During this time Google blamed the incident on spammers seeking indexation that had caused the issue.

As per John Mueller –

In researching this issue further and covering it on Crawl Or No Crawl Reports on Youtube  it was discovered that during this time the InspectionTool Crawlers which were introduced in May 2023 were absent from server logs across several test and live sites. InspectionTool Crawlers Are MIA Crawl or No Crawl 25 October 2023.

On October 26 in preparation of data in the Indexation Research, after not seeing the normal inspection-tool crawlers, I wondered what bots would come if I was using the mobile friendly test tool. Within seconds it became apparent what was happening and is STILL happening.

The InspectionTool Crawlers in many cases are sending dozens and even hundreds of (compatible; Google-InspectionTool/1.0) to a single request for a mobile friendly test. Conversely, for search console requests for indexation – there is a reappearance of the Desktop Googlebot for the purpose of render crawling new content, a function that the Chrome build (compatible; Google-InspectionTool/1.0) crawlers had been doing.

Normal numbers of render pulls for an standard page are dictated by how many pieces make up a pages. In the past, when InspectionTool chrome crawlers come and render a page they can run from 3 – 6 as mobile and desktop, for a total of 6 to 12 crawls.

Today, some of these pages pulled 10 to 15 times the normal number of crawls.

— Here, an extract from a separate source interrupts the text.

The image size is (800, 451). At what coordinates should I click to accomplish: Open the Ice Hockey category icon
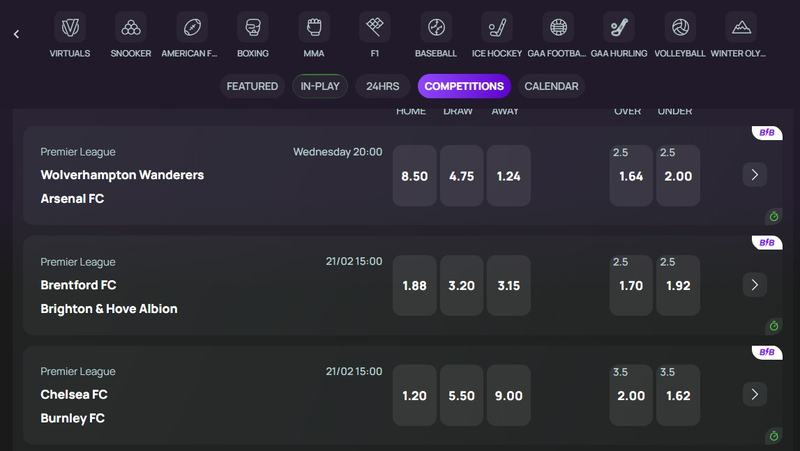[497, 27]
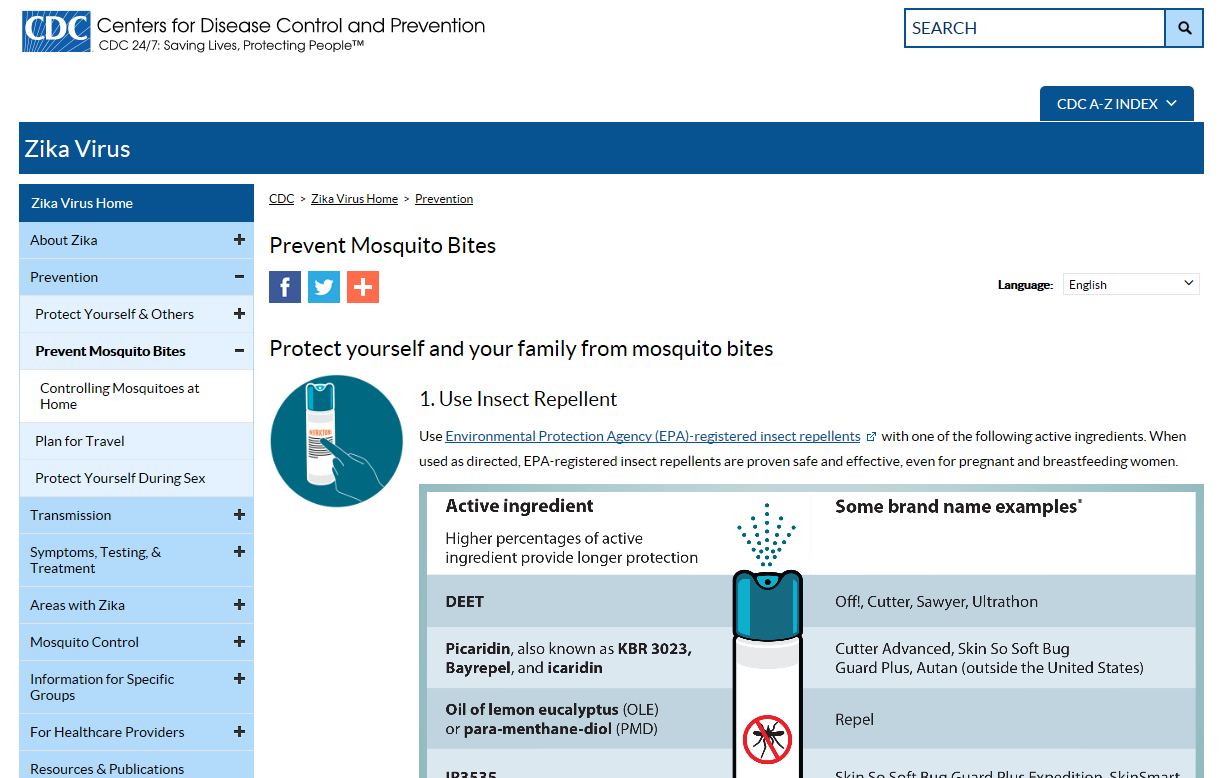Open the Language selection dropdown

[1131, 285]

Below is a breakdown of 10 sites, the type of page that was tested and the number of Google-InspectionTool Crawlers that arrived in response to the request for mobile friendliness as per each site’s server logs. I did perform the same type of requests across a total of 30 sites and have more in the works waiting for their server logs to update. At no point was there an error message or indication of anything other than a success test of the mobile friendly tool.

Site 1
inner page
192
Site 2
inner page
110
Site 3
home
102
Site 4
inner page
100
Site 5
home
74
Site 6
inner page
71
Site 7
inner page
64
Site 8
inner page
64
Site 9
inner page
52
Site 10
home
50

This indicates that there is an ongoing issue (today’s date is Oct 26, 2023) in the crawling system of the indexation system. Obviously, Google engineers have been able to compensate the taking of Inspection Crawlers out of the crawling process by replacing them with the Desktop chrome-build googlebots. This is event when content goes through the search console indexation request.

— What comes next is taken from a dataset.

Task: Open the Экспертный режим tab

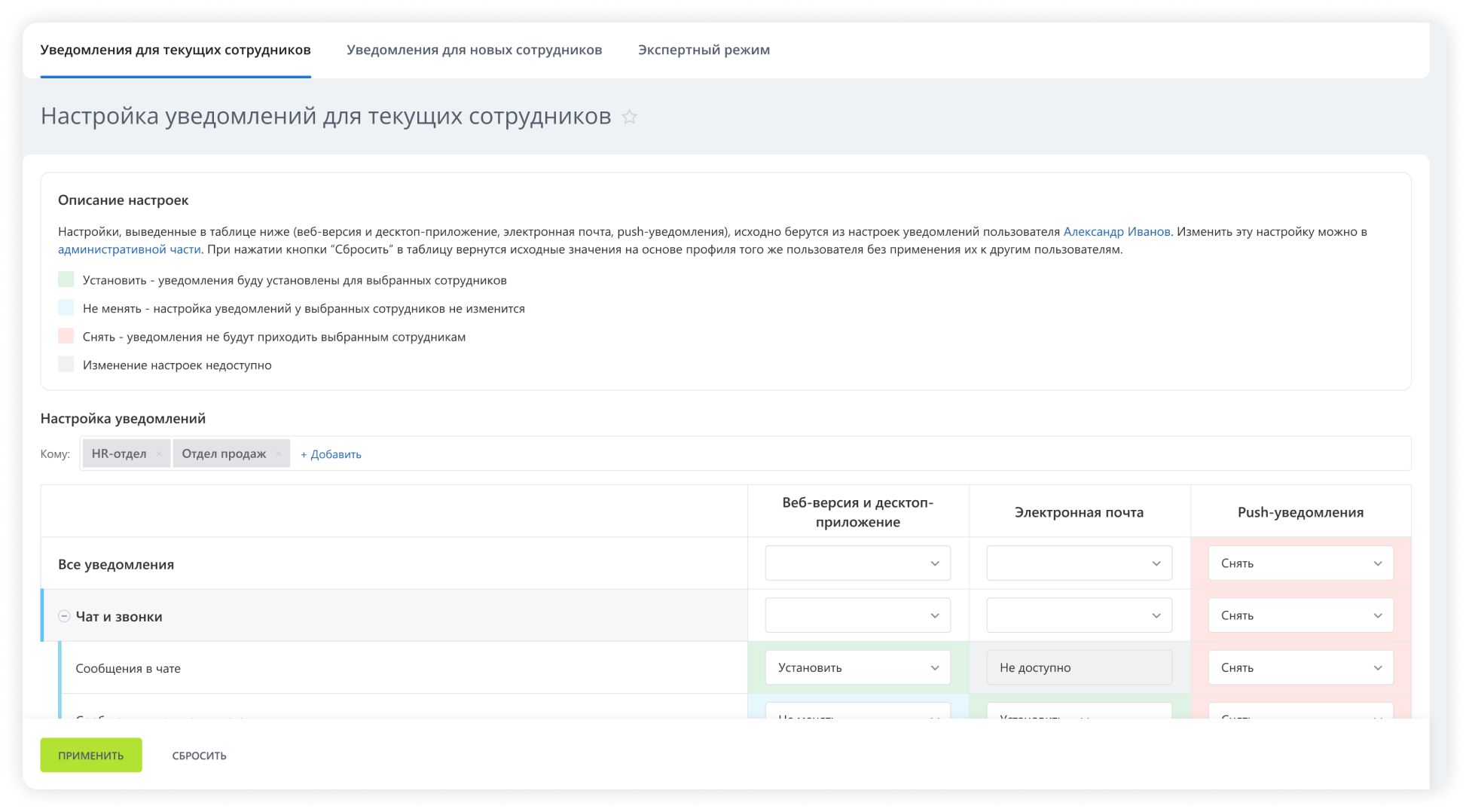Action: [x=704, y=50]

If you’re using the Google Indexing API to request indexation of new content, please note that according to the testing data, no rendering crawls have commenced with requests made through the API since isolating testing was started on Spetemeber 3, 2023.

This page will be updated once the situation is resolved.

September 2023 During The Helpful Content Update:

From time to time Google has mechanical issues with getting new content findable by its keywords – where the traffic comes into your site. There are hundreds of reasons for there to be issues getting content into the findable index and most of the analysis assumes with a fault in the content creator. This information however, looks at where the issues lie within Google’s indexation system and sub-systems – crawling, indexing, ranking and serving.

During September Google announced the Helpful Content Update – based on field evidence in the form of indexation-resistant content that literally within hours of the announcement being made started to see impressions and rankings in search console, I still believe that the Helpful Content Update is about a topic and the confirms of that topic.

The video below reveals the state of indexation during the week of Sept 18 – 25th – there were a number of chrome build updates in the google. agent crawlers – including mobile, desktop and the inspectiontool crawlers.

How do I get my page or site indexed?

As of today, the Google Indexing API is currently not running new content through the 2nd pass or rendering pass of the system. Since that is an incomplete process, I no longer recommend using the Google Indexing API.

Instead, the data of the research shows that requests made through the Google search console are not only a complete process including both the simple and render passes, it was very quick – less than 24 hours in most of the recent testing.

How to spot indexing issues?

The quickest way to spot them is to set up a test keyword that when searched will only pull up the page. But since most content creators don’t understand how to set this up – the next best way is to isolate the URL in the performance report in Search Console and set the date range from a day prior to the publish date of the new content to within a week later. When the indexation system is in working order, it should take within a week to see the page start to receive impressions.

Also, at this time this holds true for either data designation in search console – whether the site is a primary designated for desktop or mobile (smartphone) the same rates of crawling, indexing, ranking and serving are reported for both which wasn’t the case between January and April 2023.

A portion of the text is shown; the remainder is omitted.